### [Material]
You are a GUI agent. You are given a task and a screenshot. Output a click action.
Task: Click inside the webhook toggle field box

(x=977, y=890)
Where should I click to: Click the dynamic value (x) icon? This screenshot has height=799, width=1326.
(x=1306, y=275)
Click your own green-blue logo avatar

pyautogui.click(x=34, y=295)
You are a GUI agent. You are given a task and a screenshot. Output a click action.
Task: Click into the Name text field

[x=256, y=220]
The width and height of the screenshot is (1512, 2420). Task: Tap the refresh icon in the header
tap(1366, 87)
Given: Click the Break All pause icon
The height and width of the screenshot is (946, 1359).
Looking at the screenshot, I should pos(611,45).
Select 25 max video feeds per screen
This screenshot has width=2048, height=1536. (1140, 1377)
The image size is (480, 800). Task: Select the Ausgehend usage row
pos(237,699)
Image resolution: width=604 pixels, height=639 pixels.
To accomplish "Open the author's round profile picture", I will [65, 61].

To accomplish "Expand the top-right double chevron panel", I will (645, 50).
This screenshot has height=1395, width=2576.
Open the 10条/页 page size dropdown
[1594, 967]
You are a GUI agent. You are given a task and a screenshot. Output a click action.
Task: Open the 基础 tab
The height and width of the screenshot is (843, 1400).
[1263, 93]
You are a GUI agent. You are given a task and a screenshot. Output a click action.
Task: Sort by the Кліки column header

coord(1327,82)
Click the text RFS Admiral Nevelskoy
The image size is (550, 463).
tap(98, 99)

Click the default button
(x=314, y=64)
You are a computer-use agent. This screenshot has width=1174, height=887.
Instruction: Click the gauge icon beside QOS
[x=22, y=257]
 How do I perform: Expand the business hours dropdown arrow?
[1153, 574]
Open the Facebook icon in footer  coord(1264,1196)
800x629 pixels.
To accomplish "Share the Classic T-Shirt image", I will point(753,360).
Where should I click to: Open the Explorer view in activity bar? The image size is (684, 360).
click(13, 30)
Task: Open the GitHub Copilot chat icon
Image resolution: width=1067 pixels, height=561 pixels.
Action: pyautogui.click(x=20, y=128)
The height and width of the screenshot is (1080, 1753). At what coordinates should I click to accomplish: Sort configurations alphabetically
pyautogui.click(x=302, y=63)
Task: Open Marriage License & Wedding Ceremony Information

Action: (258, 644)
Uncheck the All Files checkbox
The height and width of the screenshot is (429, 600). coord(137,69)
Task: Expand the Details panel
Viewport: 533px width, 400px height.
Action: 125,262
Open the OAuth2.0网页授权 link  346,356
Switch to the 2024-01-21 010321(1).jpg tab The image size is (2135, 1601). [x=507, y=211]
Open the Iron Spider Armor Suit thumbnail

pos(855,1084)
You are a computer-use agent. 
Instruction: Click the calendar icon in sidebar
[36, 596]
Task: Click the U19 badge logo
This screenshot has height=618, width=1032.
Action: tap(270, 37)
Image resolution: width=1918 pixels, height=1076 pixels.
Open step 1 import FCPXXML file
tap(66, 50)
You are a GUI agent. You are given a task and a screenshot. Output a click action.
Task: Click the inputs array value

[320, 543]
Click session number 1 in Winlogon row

### [Task brief]
Rewrite the records from the line holding "The image size is (480, 800)." through the line holding "Action: (258, 644)", both lines included and requests kept, and shift every coordinate in the answers by -82.

### [Solved exercise]
The image size is (480, 800). Task: Select the Ausgehend usage row
pos(155,617)
Image resolution: width=604 pixels, height=639 pixels.
To accomplish "Open the author's round profile picture", I will [-17, -21].

To accomplish "Expand the top-right double chevron panel", I will (563, -32).
This screenshot has height=1395, width=2576.
Open the 10条/页 page size dropdown
[1512, 885]
You are a GUI agent. You are given a task and a screenshot. Output a click action.
Task: Open the 基础 tab
The height and width of the screenshot is (843, 1400).
[1181, 11]
You are a GUI agent. You are given a task and a screenshot. Output a click action.
Task: Sort by the Кліки column header

coord(1245,0)
Click the text RFS Admiral Nevelskoy
The image size is (550, 463).
tap(16, 17)

Click the default button
(x=232, y=-18)
You are a computer-use agent. This screenshot has width=1174, height=887.
Instruction: Click the gauge icon beside QOS
[x=-60, y=175]
 How do I perform: Expand the business hours dropdown arrow?
[1071, 492]
Open the Facebook icon in footer  coord(1182,1114)
800x629 pixels.
To accomplish "Share the Classic T-Shirt image", I will point(671,278).
Where should I click to: Open the Explorer view in activity bar? The image size is (684, 360).
click(-69, -52)
Task: Open the GitHub Copilot chat icon
Image resolution: width=1067 pixels, height=561 pixels.
Action: pyautogui.click(x=-62, y=46)
The height and width of the screenshot is (1080, 1753). At what coordinates should I click to accomplish: Sort configurations alphabetically
pyautogui.click(x=220, y=-19)
Task: Open Marriage License & Wedding Ceremony Information

Action: (176, 562)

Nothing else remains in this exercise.